Building A Pipeline

If approved, Williams will design, construct, operate and maintain the proposed Island Gas Connector Project (IGC Project). As an international pipeline, the proposed IGC Project will be subject to the approval of the National Energy Board in Canada and the Federal Energy Regulatory Commission in the United States.

Survey Process

Constructing an underground and subsea natural gas pipeline begins after many steps including:

  • Extensive research
  • Environmental, engineering and design studies
  • Route planning, including securing easements from landowners
  • Regulatory approvals

Land Construction

The land portion of the IGC Project is proposed to run approximately 34 miles (54 kilometres) from Williams’ Northwest Pipeline’s Canadian gas interconnect at Sumas, Washington to the shoreline in the Birch Bay/Custer, Washington area.

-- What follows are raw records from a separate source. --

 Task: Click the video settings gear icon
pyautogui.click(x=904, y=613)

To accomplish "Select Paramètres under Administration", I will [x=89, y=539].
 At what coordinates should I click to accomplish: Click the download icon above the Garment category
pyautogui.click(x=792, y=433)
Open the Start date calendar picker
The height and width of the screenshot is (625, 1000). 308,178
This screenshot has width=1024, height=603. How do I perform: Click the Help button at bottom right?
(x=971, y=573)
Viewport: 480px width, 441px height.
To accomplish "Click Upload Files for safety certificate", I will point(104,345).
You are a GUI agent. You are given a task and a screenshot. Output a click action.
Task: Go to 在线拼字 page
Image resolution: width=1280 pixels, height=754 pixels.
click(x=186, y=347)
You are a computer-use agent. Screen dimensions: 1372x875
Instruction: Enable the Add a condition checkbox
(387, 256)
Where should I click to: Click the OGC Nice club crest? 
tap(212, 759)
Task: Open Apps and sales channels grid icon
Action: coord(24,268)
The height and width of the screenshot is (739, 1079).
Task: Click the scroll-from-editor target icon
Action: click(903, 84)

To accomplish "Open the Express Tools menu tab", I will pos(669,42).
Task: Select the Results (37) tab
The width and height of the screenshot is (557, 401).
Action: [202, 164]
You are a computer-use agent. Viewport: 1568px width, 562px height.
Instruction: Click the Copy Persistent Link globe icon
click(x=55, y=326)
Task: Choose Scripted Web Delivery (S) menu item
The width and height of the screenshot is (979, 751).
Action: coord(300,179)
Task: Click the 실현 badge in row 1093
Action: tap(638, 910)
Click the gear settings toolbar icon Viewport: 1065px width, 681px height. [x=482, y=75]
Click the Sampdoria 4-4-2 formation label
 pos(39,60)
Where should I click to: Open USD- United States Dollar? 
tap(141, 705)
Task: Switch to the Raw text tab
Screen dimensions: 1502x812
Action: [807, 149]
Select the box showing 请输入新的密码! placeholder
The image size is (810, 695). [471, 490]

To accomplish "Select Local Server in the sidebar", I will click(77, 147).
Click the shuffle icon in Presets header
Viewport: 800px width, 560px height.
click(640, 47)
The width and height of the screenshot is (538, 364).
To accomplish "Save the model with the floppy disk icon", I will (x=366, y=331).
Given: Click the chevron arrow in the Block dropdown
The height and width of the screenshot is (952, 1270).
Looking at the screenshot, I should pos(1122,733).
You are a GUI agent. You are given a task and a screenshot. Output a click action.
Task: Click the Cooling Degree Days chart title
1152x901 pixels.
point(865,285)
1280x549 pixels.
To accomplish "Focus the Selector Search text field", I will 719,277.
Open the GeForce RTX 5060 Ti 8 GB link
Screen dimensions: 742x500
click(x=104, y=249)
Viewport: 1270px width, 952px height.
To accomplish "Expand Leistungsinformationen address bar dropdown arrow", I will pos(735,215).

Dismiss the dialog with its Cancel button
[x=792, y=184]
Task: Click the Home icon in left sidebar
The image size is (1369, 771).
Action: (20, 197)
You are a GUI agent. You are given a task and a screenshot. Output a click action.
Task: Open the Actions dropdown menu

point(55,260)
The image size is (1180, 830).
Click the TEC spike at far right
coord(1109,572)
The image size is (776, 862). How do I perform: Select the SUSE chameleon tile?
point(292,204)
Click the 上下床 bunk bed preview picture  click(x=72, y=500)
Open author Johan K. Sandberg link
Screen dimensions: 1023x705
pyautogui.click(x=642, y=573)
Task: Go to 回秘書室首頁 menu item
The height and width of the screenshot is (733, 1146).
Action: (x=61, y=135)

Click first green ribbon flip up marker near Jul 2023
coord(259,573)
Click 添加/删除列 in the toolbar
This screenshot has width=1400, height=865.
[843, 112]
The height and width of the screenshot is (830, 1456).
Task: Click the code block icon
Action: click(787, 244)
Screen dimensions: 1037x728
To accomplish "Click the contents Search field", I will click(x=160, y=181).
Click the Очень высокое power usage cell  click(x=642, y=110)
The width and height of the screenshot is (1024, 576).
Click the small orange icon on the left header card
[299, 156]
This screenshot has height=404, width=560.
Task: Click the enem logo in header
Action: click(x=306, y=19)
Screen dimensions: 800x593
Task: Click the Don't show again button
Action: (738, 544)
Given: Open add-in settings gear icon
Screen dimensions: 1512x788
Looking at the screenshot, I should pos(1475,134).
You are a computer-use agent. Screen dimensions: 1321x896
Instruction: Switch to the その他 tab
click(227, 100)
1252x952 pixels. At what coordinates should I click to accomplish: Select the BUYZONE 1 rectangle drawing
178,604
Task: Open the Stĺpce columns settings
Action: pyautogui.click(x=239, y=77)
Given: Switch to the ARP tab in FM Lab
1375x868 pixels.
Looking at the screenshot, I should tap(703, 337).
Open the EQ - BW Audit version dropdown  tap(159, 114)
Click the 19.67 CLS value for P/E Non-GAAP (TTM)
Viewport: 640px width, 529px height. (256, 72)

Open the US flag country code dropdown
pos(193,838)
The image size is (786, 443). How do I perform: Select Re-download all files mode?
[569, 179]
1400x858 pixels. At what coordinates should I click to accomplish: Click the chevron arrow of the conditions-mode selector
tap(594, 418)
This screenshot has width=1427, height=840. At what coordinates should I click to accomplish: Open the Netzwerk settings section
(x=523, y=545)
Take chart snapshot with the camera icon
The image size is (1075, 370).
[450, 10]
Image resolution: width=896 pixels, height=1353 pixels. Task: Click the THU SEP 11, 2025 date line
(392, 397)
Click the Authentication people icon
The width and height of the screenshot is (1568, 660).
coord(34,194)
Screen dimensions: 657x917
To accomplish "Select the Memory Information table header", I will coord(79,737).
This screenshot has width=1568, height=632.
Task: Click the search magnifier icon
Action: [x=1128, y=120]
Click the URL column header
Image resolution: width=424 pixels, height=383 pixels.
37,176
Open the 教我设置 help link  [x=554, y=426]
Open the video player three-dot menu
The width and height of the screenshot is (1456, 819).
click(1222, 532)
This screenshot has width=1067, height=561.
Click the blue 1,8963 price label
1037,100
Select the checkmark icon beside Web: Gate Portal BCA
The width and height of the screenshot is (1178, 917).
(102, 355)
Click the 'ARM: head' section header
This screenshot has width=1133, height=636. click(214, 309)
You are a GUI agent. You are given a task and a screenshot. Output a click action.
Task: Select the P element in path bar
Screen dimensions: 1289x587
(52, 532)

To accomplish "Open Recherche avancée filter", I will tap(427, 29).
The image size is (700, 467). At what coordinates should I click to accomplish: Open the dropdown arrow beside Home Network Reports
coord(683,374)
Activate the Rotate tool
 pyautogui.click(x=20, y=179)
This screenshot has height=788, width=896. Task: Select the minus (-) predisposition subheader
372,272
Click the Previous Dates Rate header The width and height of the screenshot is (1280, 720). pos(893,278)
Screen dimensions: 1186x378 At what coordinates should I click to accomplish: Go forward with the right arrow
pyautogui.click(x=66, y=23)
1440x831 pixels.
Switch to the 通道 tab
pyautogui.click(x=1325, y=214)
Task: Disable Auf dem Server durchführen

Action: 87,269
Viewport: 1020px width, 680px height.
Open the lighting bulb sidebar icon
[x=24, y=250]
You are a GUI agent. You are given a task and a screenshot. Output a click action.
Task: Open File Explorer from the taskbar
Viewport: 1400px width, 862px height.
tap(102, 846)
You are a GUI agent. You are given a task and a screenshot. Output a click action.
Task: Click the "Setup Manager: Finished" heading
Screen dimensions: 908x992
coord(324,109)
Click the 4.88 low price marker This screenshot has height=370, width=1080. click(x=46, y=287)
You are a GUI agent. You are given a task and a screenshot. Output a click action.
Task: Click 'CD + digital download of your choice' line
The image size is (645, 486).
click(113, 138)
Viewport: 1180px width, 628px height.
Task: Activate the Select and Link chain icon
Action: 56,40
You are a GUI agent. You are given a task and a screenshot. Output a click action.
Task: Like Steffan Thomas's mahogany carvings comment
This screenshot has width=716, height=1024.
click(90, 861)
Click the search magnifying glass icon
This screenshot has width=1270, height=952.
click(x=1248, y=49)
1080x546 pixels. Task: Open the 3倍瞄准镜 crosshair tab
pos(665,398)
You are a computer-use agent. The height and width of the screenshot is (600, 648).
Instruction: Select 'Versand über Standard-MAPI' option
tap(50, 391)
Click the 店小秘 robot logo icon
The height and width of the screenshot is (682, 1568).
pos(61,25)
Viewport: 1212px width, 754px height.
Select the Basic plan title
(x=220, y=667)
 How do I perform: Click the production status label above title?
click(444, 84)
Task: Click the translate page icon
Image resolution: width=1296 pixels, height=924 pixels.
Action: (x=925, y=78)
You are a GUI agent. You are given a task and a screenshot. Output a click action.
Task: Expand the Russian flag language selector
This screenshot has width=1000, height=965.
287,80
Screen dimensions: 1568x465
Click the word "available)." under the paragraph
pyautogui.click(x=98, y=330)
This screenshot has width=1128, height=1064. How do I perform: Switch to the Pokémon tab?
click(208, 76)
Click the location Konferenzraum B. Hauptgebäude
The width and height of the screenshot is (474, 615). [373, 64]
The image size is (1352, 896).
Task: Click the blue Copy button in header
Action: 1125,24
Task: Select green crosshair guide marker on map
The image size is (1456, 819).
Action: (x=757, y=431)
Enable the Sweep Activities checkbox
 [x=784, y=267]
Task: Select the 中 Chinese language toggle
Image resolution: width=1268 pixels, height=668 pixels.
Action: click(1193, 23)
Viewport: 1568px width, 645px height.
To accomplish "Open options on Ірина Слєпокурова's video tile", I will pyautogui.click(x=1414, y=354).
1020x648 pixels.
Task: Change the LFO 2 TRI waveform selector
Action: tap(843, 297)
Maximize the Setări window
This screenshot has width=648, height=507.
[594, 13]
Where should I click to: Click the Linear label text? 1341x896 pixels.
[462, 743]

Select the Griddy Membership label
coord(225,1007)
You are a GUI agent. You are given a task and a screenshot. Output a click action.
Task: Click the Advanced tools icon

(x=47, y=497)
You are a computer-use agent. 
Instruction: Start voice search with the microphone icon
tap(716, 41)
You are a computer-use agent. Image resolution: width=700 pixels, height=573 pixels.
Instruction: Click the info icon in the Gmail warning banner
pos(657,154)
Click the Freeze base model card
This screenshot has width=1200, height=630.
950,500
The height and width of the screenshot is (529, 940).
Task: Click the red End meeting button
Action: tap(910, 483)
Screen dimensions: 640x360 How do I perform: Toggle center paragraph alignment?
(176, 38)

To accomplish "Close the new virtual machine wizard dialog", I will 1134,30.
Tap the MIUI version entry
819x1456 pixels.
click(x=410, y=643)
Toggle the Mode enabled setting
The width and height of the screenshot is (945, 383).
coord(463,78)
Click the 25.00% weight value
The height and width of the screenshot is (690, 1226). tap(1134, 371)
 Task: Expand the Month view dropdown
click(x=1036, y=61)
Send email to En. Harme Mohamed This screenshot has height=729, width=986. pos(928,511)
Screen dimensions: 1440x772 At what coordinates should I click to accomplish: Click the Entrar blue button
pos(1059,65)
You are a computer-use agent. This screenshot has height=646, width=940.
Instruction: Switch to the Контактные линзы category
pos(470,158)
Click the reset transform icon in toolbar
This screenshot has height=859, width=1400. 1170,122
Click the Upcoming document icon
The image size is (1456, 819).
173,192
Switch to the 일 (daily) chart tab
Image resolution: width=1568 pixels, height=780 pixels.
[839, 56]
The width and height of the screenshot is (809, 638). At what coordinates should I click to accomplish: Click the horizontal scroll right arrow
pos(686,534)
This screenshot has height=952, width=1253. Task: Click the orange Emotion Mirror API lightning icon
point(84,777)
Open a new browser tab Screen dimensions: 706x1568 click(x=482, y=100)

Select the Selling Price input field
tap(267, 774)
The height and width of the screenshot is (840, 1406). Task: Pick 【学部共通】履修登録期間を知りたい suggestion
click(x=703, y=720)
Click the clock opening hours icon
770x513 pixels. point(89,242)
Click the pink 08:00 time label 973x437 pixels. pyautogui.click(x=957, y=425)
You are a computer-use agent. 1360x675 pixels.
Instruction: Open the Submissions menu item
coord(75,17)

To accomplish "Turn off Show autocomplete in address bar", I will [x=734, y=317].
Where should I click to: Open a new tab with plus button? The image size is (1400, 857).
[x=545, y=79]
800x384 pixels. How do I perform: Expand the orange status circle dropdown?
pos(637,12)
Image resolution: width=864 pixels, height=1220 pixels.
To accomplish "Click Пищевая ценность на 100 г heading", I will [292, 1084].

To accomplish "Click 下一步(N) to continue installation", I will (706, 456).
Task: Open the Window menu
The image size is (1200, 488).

Early in the routing process, landowners along the proposed route are contacted to request permission to survey and stake the area for environmental, engineering and construction evaluations. Our goal is for every landowner to understand all of the proposed design and safety features of the proposed pipeline before construction, including the underground depth, pipe size, temporary and permanent width of the easement and above-ground equipment.

From digging trenches to laying pipe to final testing, pipeline construction is a complex process that involves many steps. Many people are surprised by the number of people and amount of equipment required to build a pipeline. Pipeline construction looks much like a moving assembly line. As one crew completes its work, the next crew will move into position to complete its piece of the construction process. It includes many components.


Subsea construction



A portion of the IGC Project would travel approximately 47 miles (75 kilometres) across the Salish Sea. Underwater pipelines are a safe and well-established way to transport natural gas across large bodies of water.

Williams owns and operates more than 2,000 miles (3,200 kilometres) of subsea pipeline, including a 745-mile (1,200-kilometre) pipeline in the Gulf of Mexico.

Williams owns and operates more than 3,200 kilometres (2,000 miles) of subsea pipeline, including a 1,200-kilometre (745-mile) pipeline in the Gulf of Mexico.

Underwater Factors

When determining the best underwater route in the Salish Sea for the IGC Project, a number of factors will be considered:

  • Consulting with potentially affected Canadian Aboriginal groups, Native American Tribes, landowners, local stakeholders and communities
  • Avoiding underwater obstacles, unsuitable substrate and natural and man-made obstructions
  • Avoiding sensitive marine habitats
  • Considering ship traffic, anchoring areas and fishing activities
  • Using existing underwater corridors wherever possible
  • Ensuring pipeline construction is feasible along the land approaches to the marine crossing
  • Pipelines installed on the seafloor are flexible enough to withstand substantial movement

Marine Vessel

A special marine vessel – a complete assembly plant on the water – is used to build an underwater pipeline. An inclined ramp is used to lower the pipeline sections from the vessel through the water to the seabed. High-density concrete may be used to coat the pipeline, allowing it to be sunk into place on the seabed. The underground pipeline will have a cathodic protection system, in addition to corrosion resistant coating to help prevent corrosion.